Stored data
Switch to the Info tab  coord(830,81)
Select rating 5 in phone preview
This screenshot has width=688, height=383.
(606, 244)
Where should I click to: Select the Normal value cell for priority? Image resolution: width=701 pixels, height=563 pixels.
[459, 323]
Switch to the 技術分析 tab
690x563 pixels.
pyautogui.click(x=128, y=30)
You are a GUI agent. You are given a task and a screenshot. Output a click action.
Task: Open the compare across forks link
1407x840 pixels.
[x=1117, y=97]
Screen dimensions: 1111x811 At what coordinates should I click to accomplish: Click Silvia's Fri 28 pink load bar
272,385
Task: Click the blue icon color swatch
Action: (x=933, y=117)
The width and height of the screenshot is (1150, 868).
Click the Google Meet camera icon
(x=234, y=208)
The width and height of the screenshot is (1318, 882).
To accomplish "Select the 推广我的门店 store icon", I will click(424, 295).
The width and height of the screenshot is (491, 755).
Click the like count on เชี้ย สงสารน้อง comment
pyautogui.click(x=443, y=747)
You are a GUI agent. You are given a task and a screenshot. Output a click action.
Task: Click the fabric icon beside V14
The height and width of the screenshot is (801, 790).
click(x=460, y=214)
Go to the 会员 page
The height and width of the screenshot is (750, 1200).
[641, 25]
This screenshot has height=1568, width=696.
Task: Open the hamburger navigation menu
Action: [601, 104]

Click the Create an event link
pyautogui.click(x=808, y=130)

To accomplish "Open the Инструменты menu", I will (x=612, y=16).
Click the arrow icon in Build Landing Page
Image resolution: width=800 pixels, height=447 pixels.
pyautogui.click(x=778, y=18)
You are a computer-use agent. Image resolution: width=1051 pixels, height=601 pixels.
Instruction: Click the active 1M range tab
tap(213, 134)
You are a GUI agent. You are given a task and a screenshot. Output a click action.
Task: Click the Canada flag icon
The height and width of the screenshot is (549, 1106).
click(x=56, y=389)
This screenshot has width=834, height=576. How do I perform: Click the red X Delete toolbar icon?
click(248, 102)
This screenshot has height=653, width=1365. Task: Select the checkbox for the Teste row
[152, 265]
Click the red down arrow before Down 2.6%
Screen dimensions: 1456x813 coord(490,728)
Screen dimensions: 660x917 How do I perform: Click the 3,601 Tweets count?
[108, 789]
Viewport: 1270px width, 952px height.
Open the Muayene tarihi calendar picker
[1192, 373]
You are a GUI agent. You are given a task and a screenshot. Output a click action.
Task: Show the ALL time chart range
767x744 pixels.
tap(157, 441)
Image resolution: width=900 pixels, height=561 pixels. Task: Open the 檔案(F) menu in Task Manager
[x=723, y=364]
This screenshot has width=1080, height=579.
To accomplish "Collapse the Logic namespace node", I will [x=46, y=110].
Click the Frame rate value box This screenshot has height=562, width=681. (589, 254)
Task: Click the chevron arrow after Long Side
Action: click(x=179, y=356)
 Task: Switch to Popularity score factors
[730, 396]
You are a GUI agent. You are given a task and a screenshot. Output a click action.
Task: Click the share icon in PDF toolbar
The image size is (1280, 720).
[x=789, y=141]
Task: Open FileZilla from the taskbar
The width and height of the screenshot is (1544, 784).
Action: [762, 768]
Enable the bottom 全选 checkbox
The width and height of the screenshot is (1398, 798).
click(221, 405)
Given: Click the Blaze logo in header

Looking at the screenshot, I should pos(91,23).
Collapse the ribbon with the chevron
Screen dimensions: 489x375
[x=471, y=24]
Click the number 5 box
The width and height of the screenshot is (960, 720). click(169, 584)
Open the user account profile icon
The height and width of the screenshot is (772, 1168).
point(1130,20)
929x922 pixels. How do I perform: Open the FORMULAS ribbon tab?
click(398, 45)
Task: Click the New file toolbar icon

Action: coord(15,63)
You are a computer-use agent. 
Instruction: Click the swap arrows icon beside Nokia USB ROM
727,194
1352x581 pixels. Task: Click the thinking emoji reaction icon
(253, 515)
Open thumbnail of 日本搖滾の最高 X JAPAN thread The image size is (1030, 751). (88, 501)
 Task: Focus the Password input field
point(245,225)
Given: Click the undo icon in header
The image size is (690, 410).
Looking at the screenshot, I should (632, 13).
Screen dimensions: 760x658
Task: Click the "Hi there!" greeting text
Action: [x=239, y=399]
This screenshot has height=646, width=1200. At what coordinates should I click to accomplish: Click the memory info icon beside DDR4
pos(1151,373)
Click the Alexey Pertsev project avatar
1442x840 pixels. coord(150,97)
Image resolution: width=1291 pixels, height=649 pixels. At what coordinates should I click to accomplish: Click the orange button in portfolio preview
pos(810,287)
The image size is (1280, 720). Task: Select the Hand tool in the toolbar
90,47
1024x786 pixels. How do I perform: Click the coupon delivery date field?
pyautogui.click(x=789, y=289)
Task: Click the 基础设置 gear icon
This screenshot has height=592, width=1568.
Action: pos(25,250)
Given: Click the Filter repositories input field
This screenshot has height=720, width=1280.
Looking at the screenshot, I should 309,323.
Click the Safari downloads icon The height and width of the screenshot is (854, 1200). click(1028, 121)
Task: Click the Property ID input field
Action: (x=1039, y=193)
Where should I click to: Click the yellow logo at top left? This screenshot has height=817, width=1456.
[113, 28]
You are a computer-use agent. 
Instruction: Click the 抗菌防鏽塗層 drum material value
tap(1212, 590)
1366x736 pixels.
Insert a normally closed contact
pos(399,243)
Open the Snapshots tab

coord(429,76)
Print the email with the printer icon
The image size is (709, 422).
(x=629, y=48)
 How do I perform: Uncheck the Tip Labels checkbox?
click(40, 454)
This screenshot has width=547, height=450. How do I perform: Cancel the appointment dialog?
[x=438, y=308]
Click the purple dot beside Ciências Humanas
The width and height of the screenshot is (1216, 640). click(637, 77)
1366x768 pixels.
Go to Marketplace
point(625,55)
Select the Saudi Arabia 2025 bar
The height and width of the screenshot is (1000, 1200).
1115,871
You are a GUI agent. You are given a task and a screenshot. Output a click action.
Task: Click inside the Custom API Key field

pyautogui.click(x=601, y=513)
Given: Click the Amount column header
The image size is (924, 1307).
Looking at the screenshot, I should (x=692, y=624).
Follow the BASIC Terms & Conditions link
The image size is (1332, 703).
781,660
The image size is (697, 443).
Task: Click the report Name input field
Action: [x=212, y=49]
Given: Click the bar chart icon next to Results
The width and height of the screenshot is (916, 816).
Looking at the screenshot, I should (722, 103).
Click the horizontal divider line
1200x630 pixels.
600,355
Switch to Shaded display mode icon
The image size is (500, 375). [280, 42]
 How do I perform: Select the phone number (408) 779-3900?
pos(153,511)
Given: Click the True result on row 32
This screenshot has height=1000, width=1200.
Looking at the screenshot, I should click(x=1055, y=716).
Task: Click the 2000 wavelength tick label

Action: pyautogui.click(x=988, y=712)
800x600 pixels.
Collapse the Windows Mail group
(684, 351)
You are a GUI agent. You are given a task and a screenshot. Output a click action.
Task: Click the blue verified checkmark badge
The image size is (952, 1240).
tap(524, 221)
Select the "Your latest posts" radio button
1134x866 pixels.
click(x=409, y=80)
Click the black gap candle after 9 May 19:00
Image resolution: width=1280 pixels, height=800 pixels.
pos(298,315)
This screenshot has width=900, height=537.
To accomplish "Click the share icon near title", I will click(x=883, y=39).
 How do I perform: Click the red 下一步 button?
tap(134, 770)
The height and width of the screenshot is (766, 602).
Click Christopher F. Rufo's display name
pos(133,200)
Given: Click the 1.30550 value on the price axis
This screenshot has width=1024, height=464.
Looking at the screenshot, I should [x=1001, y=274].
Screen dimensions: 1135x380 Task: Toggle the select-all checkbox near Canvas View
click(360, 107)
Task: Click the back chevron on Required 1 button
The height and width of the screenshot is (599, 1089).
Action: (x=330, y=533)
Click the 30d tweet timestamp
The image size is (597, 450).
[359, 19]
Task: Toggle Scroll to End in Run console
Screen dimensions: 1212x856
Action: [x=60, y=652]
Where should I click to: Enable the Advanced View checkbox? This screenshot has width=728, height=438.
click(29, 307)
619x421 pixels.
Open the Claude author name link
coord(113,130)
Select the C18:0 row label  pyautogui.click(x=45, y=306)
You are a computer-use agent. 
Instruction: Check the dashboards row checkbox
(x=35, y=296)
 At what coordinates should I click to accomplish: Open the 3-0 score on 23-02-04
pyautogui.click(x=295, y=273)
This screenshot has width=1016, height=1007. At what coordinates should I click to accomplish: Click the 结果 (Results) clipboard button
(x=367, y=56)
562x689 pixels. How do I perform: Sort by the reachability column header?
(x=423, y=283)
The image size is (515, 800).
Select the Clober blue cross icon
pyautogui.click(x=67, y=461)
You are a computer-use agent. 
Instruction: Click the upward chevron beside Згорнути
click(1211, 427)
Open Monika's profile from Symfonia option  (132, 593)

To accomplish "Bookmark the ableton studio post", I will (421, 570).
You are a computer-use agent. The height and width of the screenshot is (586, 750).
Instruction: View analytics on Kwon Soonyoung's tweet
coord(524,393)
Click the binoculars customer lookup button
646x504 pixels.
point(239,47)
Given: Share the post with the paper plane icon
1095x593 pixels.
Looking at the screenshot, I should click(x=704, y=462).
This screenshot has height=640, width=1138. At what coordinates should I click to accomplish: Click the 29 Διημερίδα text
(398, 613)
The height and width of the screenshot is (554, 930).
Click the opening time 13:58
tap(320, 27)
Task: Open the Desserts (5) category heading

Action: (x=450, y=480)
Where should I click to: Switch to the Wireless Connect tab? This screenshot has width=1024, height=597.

TASK INSTRUCTIONS: Return only the count of lines in the records that hold the word "will".

SOLUTION BELOW: 5